ANS [Yevgeny Murzin]
Le synthétiseur russe ANS est un instrument électronique dont la particularité est d’être joué au moyen de partitions optiques. Le compositeur dessine des figures sur une plaque de verre, recouverte d’un mastic noir, que la machine décode ensuite comme une série d’instructions musicales, produisant une superposition de fréquences pures dont le déroulement suit le tracé de la plaque au fil de sa lecture par un groupe de cellules photo-électriques.

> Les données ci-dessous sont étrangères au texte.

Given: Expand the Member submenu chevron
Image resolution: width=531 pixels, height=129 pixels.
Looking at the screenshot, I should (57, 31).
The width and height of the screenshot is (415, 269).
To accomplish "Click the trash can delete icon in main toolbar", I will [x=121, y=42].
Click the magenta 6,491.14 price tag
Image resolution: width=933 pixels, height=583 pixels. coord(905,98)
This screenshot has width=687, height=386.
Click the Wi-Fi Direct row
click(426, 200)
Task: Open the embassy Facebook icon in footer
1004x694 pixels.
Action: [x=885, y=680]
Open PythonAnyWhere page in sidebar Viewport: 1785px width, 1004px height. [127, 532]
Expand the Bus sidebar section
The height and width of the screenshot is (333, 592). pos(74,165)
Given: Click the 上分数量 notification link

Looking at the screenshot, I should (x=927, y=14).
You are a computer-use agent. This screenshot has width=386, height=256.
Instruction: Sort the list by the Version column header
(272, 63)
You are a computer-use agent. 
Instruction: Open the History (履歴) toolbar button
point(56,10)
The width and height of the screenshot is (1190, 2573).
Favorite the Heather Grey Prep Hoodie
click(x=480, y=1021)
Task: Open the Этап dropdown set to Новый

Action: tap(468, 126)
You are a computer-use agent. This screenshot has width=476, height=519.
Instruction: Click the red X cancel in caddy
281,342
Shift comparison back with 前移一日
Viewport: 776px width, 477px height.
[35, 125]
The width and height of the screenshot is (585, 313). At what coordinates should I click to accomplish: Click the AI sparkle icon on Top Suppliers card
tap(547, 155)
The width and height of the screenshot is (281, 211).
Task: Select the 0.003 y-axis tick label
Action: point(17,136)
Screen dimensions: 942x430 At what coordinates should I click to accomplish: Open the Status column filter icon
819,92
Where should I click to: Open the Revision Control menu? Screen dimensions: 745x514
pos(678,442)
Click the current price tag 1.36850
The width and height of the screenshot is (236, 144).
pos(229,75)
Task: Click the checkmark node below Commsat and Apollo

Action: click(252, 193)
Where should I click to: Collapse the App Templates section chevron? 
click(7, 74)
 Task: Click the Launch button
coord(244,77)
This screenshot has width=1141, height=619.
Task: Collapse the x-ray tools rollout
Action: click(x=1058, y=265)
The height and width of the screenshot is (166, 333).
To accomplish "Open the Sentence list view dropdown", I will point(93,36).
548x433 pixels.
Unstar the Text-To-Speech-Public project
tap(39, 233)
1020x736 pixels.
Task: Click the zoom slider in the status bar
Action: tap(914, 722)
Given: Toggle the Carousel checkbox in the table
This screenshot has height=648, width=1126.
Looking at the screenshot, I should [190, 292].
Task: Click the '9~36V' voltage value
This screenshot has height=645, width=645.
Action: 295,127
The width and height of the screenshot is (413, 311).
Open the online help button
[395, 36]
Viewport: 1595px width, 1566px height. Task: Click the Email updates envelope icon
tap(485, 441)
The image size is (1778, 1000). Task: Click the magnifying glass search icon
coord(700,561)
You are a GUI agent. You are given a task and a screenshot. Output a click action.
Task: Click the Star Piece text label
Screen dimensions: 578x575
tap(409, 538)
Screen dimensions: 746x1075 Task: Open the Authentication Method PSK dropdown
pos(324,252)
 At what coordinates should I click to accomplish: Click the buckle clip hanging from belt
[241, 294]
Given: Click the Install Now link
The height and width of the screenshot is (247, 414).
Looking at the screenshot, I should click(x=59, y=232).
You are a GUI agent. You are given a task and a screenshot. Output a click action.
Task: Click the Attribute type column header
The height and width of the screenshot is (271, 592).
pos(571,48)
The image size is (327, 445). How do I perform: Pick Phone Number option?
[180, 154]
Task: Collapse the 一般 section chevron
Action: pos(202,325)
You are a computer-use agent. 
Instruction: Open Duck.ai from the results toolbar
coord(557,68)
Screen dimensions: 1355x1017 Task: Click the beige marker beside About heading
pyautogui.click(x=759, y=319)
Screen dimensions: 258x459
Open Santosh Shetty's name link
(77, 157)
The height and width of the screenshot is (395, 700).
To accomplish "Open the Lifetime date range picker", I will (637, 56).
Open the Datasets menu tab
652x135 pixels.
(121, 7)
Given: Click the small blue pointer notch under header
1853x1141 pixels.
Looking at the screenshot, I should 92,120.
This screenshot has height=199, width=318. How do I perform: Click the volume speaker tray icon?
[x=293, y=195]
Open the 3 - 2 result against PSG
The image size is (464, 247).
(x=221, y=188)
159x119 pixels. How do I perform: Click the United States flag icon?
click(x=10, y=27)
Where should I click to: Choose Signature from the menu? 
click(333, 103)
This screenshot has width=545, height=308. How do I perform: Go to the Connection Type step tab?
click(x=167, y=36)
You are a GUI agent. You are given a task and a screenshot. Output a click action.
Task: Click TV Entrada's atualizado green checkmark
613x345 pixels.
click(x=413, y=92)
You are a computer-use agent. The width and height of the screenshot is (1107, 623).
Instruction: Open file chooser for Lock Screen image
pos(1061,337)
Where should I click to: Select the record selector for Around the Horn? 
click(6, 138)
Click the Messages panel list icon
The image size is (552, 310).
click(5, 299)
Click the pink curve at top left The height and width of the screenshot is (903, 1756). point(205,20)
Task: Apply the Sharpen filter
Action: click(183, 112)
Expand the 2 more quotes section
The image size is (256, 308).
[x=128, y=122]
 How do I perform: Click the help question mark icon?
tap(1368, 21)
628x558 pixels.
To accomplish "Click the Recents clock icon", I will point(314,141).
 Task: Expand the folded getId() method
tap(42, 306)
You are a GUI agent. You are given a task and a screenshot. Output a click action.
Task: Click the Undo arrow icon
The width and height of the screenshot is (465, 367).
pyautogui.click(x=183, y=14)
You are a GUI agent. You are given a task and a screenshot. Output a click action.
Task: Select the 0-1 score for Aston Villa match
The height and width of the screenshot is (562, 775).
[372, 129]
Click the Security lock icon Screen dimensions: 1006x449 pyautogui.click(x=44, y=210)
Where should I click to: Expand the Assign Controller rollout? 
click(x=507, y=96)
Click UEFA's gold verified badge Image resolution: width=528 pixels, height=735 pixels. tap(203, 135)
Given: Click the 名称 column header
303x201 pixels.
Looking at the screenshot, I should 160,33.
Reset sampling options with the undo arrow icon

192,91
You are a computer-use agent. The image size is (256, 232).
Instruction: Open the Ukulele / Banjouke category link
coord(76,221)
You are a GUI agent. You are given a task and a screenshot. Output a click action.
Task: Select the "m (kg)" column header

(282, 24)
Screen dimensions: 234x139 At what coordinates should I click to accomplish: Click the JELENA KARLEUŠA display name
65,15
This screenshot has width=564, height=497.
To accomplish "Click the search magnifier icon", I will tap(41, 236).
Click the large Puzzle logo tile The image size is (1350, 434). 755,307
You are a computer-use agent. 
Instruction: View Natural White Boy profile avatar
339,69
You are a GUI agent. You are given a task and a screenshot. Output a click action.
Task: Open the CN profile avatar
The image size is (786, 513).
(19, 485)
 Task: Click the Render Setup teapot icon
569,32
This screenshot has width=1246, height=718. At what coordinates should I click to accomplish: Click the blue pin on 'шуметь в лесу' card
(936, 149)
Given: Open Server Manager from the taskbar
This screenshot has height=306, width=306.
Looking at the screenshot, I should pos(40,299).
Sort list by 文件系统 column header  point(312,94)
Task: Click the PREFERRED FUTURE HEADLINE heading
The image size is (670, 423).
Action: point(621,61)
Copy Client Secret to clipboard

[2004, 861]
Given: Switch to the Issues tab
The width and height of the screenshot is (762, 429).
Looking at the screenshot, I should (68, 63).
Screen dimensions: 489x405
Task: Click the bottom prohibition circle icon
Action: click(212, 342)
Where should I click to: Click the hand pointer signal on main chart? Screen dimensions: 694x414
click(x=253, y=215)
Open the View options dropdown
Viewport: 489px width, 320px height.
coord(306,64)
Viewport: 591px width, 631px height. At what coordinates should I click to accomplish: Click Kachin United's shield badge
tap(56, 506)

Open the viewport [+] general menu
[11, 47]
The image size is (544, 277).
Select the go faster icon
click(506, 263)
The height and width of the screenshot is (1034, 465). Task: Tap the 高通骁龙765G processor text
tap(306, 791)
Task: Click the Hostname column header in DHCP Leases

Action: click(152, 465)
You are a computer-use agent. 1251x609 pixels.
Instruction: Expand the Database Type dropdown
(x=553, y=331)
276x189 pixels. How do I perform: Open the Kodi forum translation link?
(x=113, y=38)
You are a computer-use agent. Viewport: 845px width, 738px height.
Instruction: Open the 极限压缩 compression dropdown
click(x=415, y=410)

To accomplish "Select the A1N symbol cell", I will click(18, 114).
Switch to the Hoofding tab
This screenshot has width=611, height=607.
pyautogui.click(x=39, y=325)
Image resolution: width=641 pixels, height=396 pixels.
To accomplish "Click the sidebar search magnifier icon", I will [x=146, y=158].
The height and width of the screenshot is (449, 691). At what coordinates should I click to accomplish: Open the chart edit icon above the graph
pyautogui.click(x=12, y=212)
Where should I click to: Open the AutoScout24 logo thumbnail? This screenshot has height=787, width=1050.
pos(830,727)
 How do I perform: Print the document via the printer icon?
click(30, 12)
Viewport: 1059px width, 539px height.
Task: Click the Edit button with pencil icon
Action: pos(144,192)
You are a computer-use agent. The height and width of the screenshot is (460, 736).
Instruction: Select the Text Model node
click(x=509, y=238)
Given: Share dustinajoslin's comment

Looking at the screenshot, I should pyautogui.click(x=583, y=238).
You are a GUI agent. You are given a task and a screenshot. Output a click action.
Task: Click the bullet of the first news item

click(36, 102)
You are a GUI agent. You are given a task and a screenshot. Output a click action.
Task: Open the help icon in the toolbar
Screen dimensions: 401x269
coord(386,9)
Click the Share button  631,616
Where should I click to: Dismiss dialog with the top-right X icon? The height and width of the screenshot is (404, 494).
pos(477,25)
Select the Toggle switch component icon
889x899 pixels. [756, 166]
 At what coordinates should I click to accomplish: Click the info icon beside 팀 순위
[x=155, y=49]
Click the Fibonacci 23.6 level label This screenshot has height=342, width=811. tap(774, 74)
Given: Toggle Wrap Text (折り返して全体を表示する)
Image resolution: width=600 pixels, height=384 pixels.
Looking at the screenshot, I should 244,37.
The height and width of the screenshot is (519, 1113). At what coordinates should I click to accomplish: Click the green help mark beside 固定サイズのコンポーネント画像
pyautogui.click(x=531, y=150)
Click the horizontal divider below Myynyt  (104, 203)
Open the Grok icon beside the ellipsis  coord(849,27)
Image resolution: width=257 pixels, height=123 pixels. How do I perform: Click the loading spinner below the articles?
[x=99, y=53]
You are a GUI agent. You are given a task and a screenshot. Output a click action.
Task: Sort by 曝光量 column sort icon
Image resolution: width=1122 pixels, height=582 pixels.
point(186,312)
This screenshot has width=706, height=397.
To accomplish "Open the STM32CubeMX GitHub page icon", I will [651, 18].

Conçu en 1938 par l’ingénieur russe Yevgeny Murzin et baptisé ANS en hommage au compositeur Alexandre Nikolayevich Scriabine, l’instrument ne fut réalisé que bien plus tard, en 1958. Son principe de base reprend la technique de l’enregistrement photo-électrique développée par le cinéma, et permet de transformer toute image esquissée sur la plaque en une suite de sons complexes. Lointain parent de la carte perforée ou du rouleau de piano mécanique, ces dessins peuvent être aussi bien des commandes définies de manière précise comme une partition graphique, que des suggestions visuelles purement esthétiques que la machine devra interpréter. Les plaques peuvent ensuite être effacées, modifiées ou conservées pour un usage futur. Le synthétiseur ANS a été utilisé par plusieurs compositeurs, parmi lesquels Stanislav Kreichi, Alfred Schnittke, Edison Denisov ou Sofia Gubaidulina. D’une manipulation extrêmement délicate, réclamant une longue période d’apprentissage, la machine permet néanmoins la création de tonalités inédites particulièrement adaptées à l’univers de la science-fiction. Il sera ainsi notamment utilisé en 1972 par Edward Artemiev pour réaliser la bande-son du film Solaris de Tarkovski. Plus près de nous, Coil publiera en 2004 un triple album de musique expérimentale semi-improvisée produite sur l’ANS.
Il n’existe aujourd’hui plus qu’un exemplaire de cet instrument, qui est conservé à Moscou au Musée d’État de la Culture musicale M. Glinka.